Failure Mechanism Exploration
The failure of different components of machinery can leave a characteristic material in the sample, atmosphere or on the machinery itself, which if identified at the starting point can identify the complication before it occurs. CAPPA employs are a range of methods with an array of advantages, such as identification of organic functional groups, high magnification (300,000X) with a large depth of focus for magnifying abnormalities and rapid x-ray spectra of atomic elements can be analysed simultaneously.

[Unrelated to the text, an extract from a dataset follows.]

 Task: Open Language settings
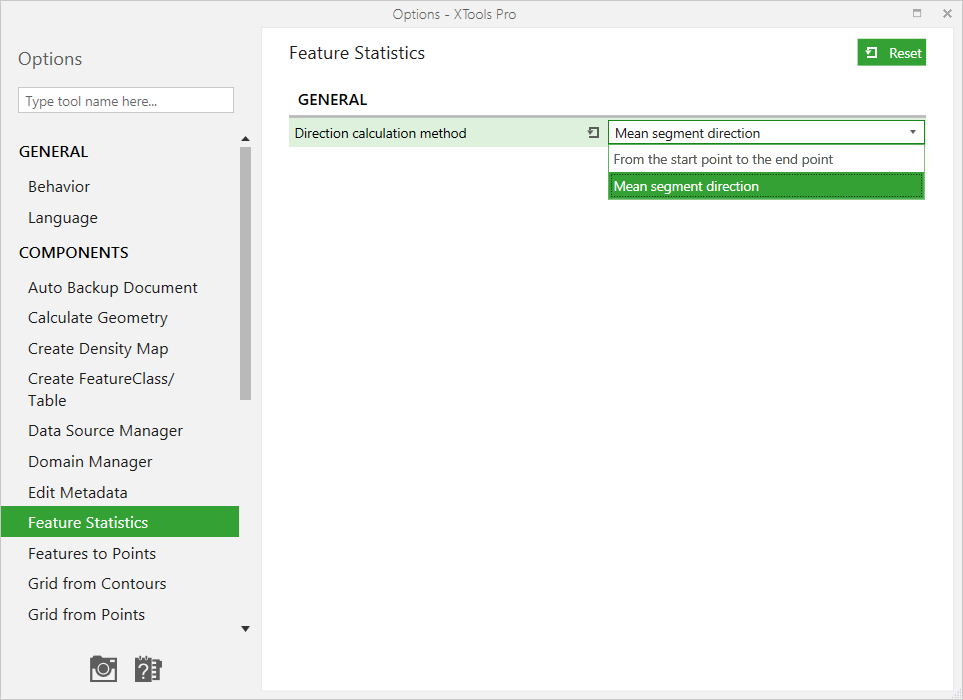coord(63,218)
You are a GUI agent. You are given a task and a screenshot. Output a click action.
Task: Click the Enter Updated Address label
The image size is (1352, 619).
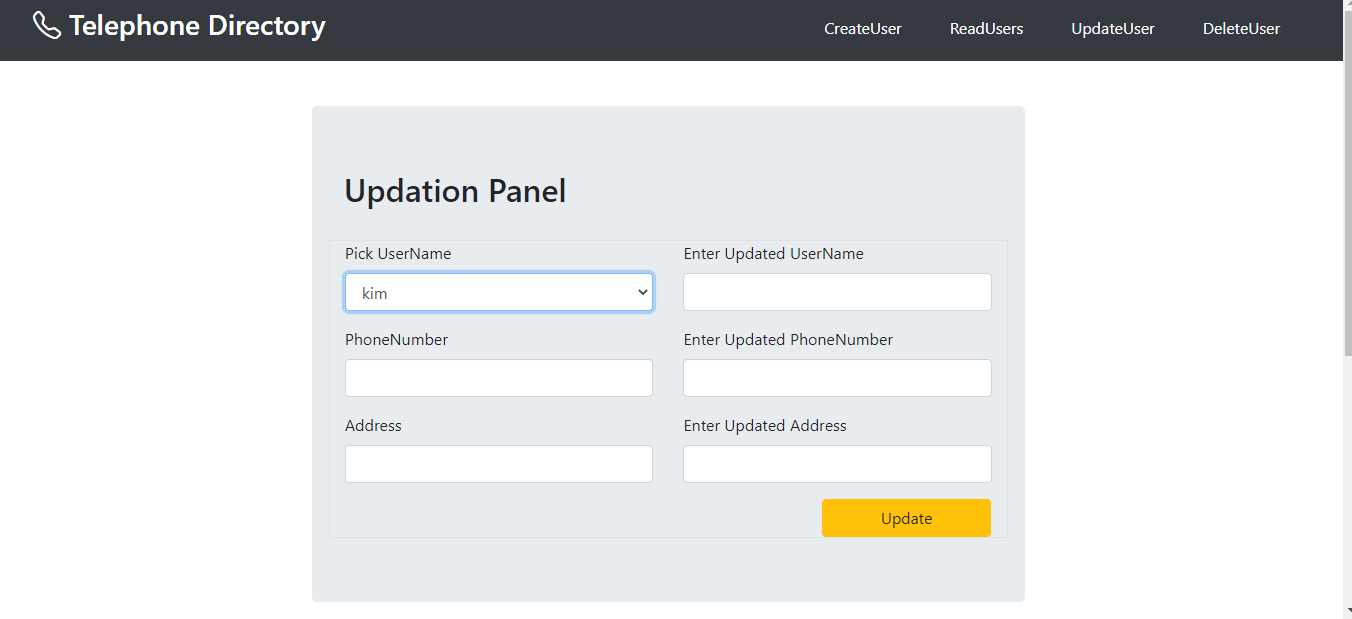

CAPPA’s accomplished consultation with industrial partners have identified such markers and enable CAPPA to construct detection techniques for machine malfunction.
Polymer Analysis
Raman, IR and Hyperspectral imaging of polymer compounds can recover information on production processes, such as temperature and moisture intrusion, compatibility of samples and can be practised on application specific tracking.
Polymers find use in almost every aspect of our day-to-day lives. Food, cosmetics and drug packaging, medical devices and consumer electronics are only a few examples of the everyday things that contain polymers. Spectroscopic techniques are routinely applied in a range of analytical tasks related to polymers, for example, identification, quality testing, composition analysis, detection of adulterants etc. The flexibility of spectroscopy as a tool for polymer analysis may be demonstrated by its application in diverse areas of quality testing. Examples include moisture content testing in recycled polymers and molecular chain length measurement in polymers used in the manufacture of medical devices. Multivariate analysis techniques may be combined with spectroscopic data to identify trends and clusters in data taken from multiple samples. This may reveal critical information relating to how the parameters of a given processing method effect the polymer. Whatever the polymer, it is likely that the spectroscopic techniques available at CAPPA can reveal something new about your materials and processes.
Hyperspectral Imaging
Hyperspectral imaging improves vision and discrimination power by using spectral signature information of surface materials, and it is one of the most promising techniques currently investigated for quality evaluation purposes. The main advantage of the hyperspectral imaging system is its ability to incorporate both spectroscopy and imaging information, not only to make direct assessment of different components simultaneously, but also to locate the spatial distribution of such components in the tested products. As the hyperspectral, imaging technique is a non-destructive tool it has been used more and more food applications and has applications in sectors such as pharmaceutical, medical device and photonics. Some of the applications hyperspectral imaging can be used for is remote sensing, machine vision, optical sorting, medical imaging, life science applications, spectroscopy instrumentation, automotive and transport, trace detection, biotechnology, precision agriculture, industrial monitoring, wood processing, sorting and security. Hyperspectral imaging in the food and beverage sector can offer food authentication and analysis across the sector but specifically in the areas of meat, fruit and vegetables, dairy products, grains, powders and seaweed. Such examples include analysing the percentage of fat or water content in food products, identifying defects, characterising product quality and locating contaminants.